> _RECORDS TO USE_:
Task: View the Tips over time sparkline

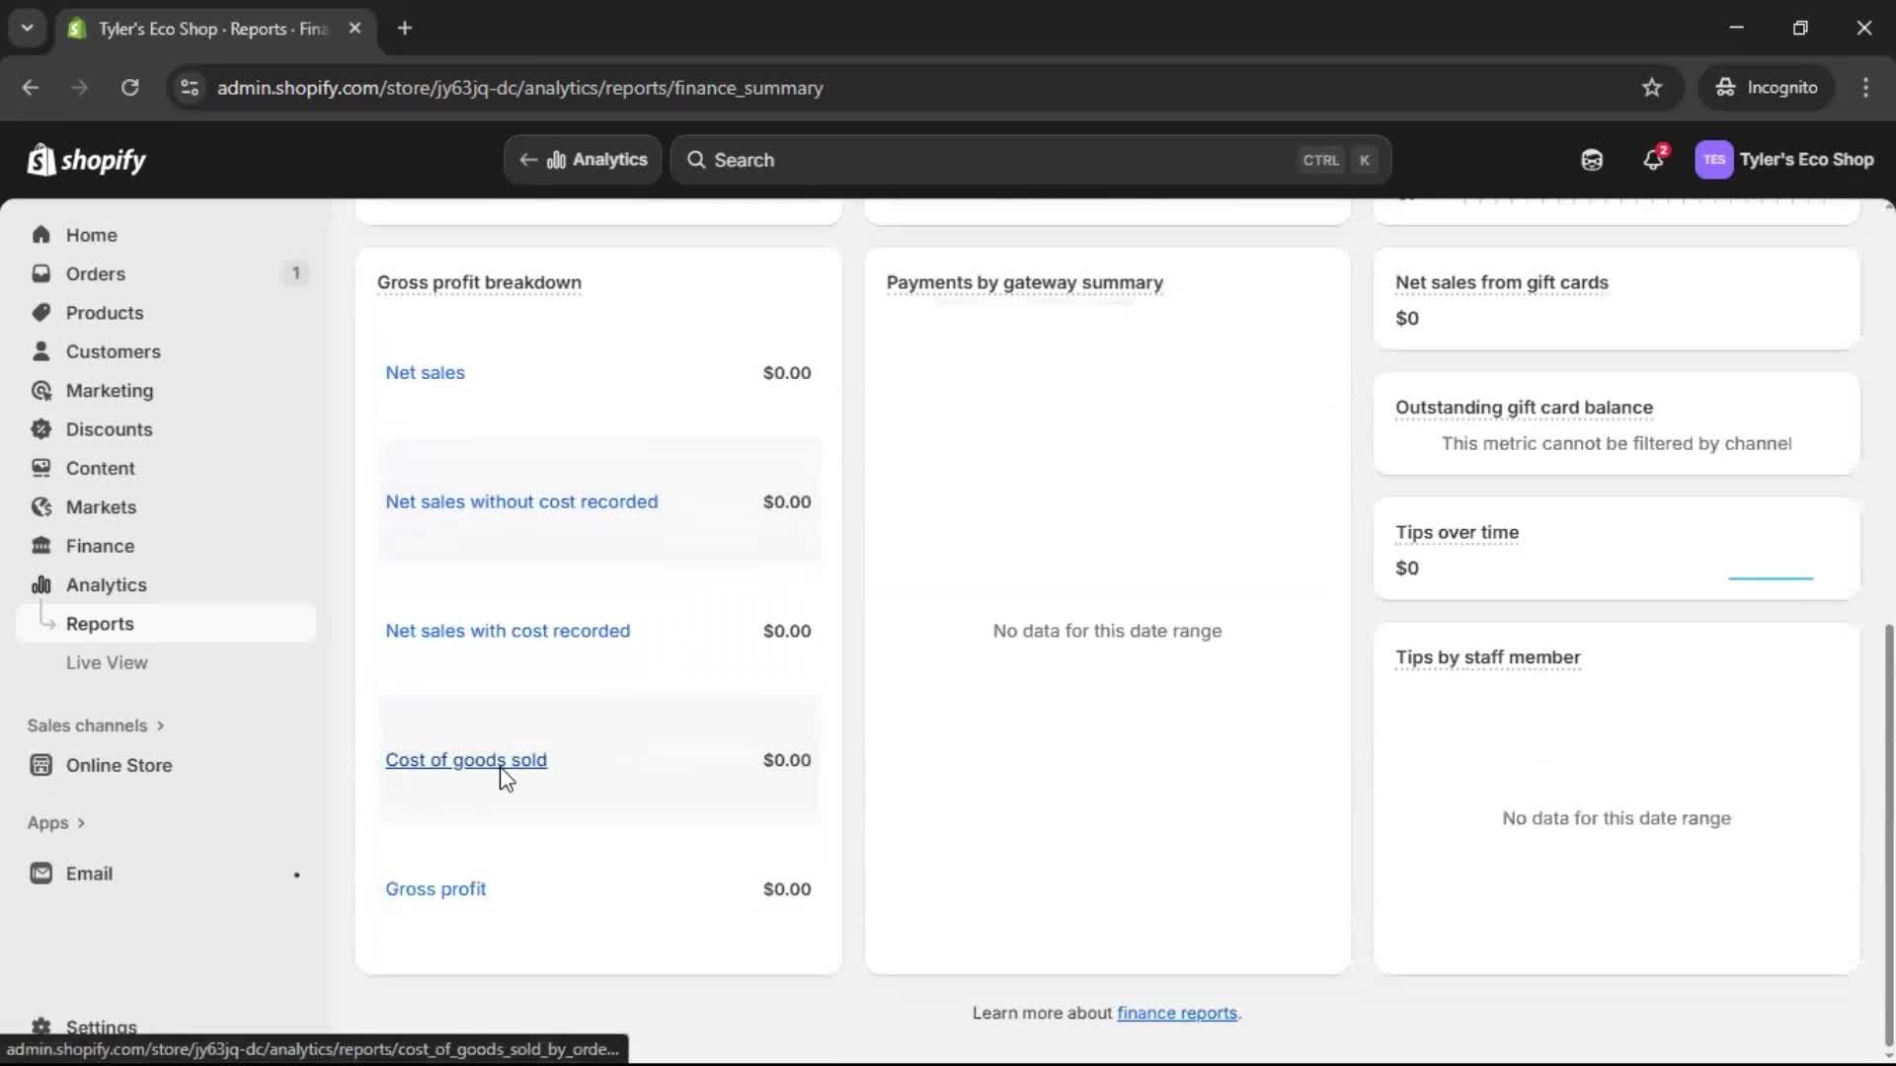Action: [x=1771, y=578]
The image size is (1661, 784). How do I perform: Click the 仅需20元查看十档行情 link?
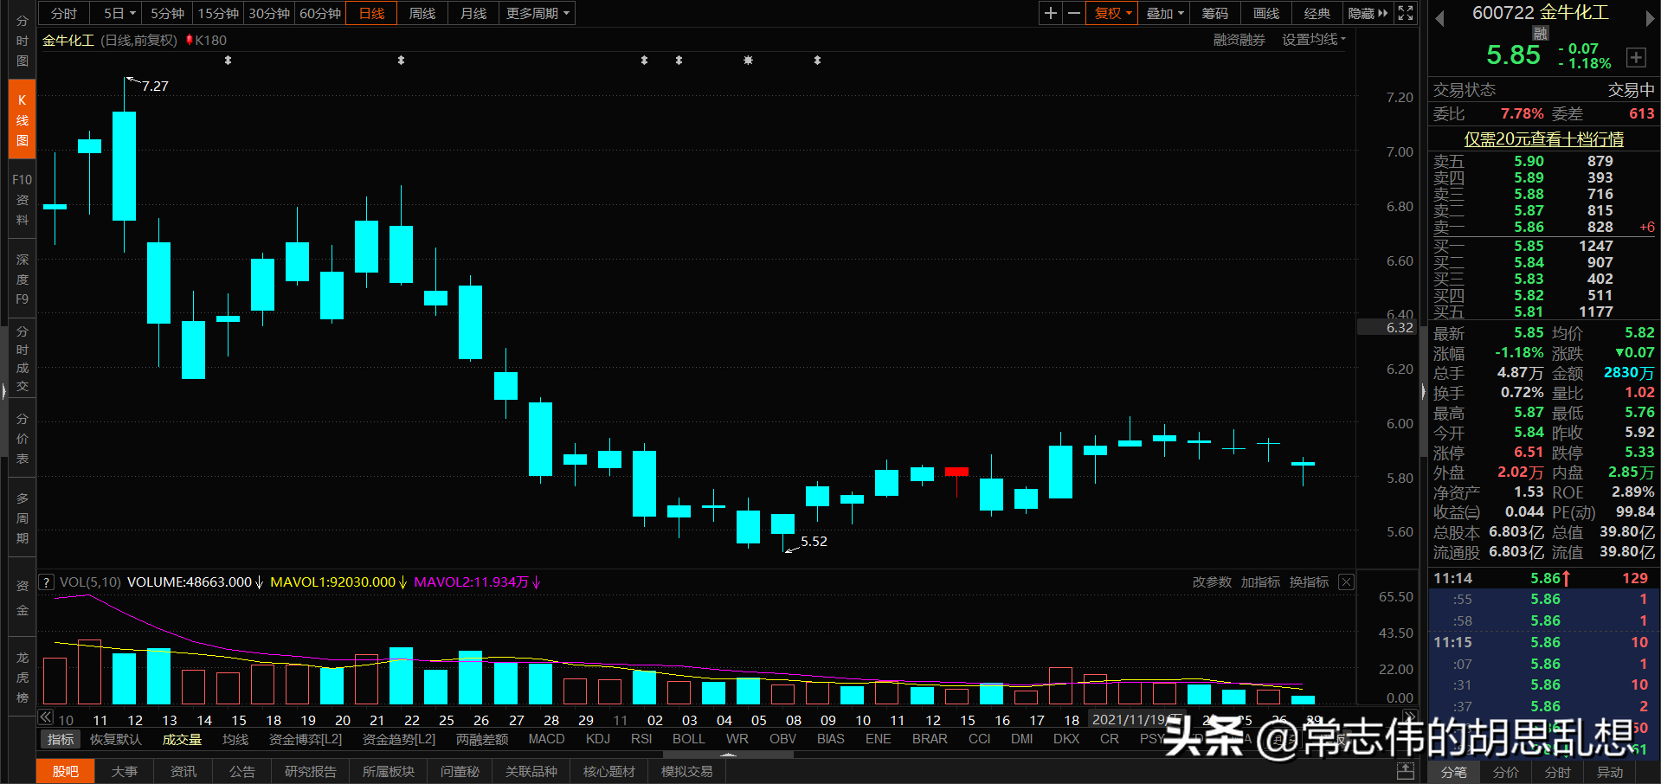tap(1542, 138)
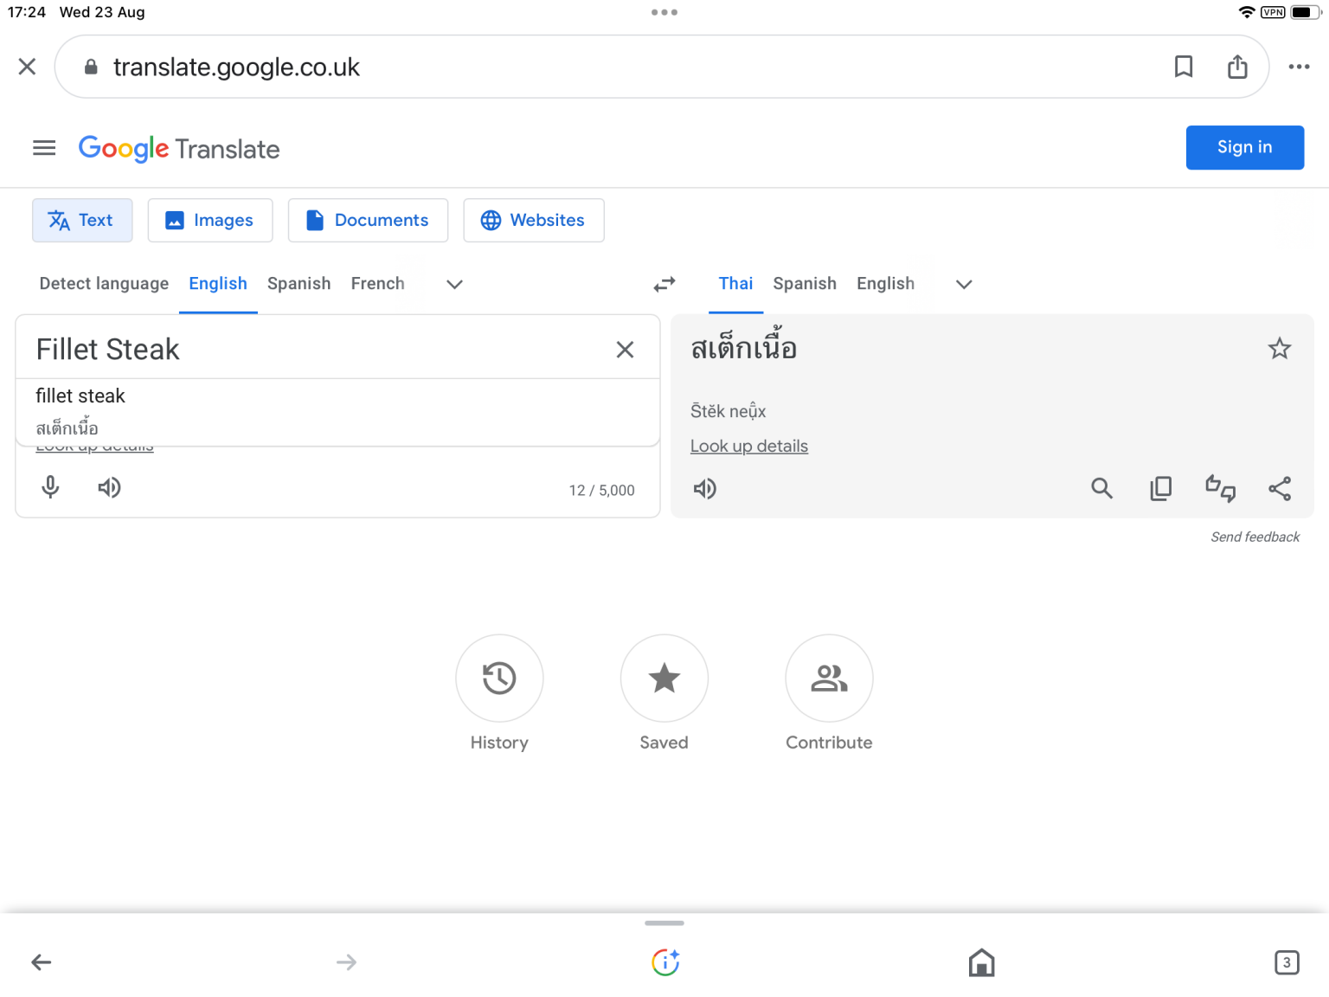Switch to the Documents translation tab

pyautogui.click(x=368, y=221)
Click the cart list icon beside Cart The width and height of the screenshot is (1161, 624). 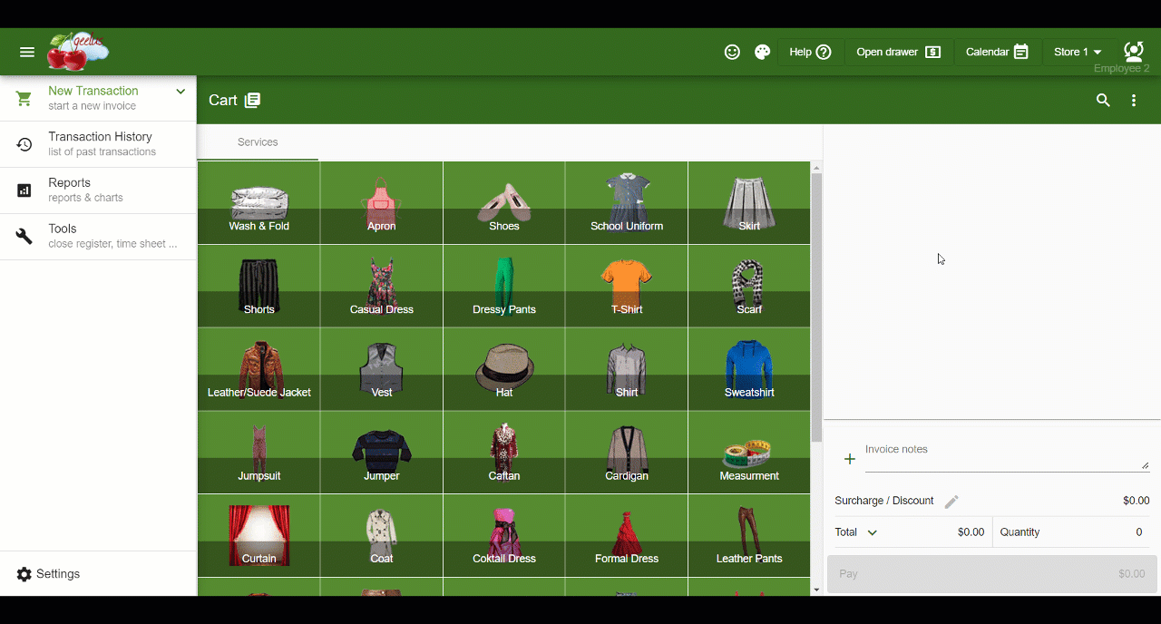[252, 101]
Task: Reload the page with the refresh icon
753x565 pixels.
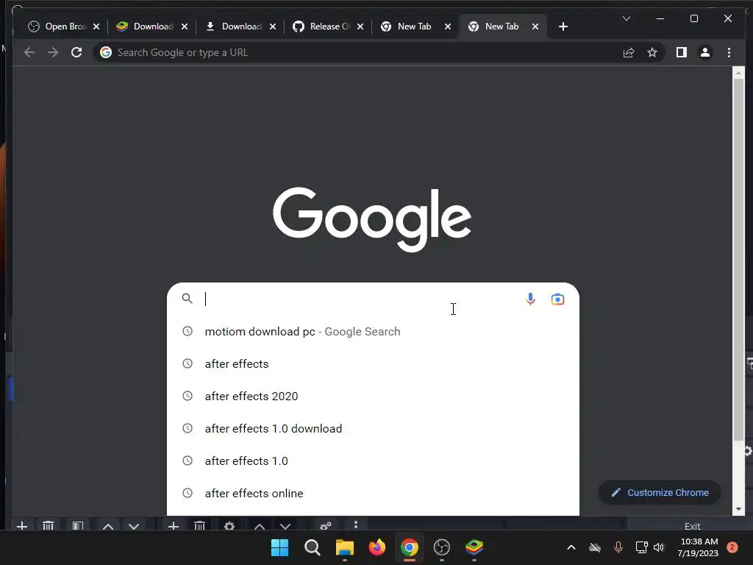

> _WRITTEN REQUEST_: Pick out every line in the records that contains the word "Task", and copy those lines.

> _EXERCISE RESPONSE_:
Task: View the Tips over time sparkline
Task: Reload the page with the refresh icon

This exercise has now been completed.